Oral: Confined Exciton-Polaritons in CrSBr, a van der Waals magnet

In nanophotonics, high refractive index semiconductors play a pivotal role in downsizing optical components and systems, a fundamental requirement for creating compact and seamlessly integrated photonic circuits and devices. In this context, we explore the intriguing properties of CrSBr, an anisotropic van der Waals magnet with significantly varying refractive indices along the two in-plane crystal axes. Notably, CrSBr is a direct band gap semiconductor that emits near-infrared radiation (NIR) and displays magnetic order below 132 K in bulk form. Our investigation focuses on harnessing the contrasting refractive indices along the two in-plane axes to engender confined exciton-polariton states in a dielectric cavity.

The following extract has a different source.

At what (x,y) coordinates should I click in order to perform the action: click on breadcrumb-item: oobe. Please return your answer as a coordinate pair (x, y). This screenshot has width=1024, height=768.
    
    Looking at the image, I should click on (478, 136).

We demonstrate significant confinement of polaritons along the b-axis, even within micrometer-wide flakes, while simultaneously facilitating the free propagation of polaritons along the a-axis. We employ spectral filtering to capture real-space images of these confined polariton states and delve into their nonlinear behavior. Additionally, we highlight the efficient waveguiding capabilities of polaritons in CrSBr, showcasing their propagation over distances exceeding 20 micrometers. With further tunability of these confined polariton states with a magnetic field, our study underscores CrSBr as a promising platform for developing integrated magneto-photonic devices.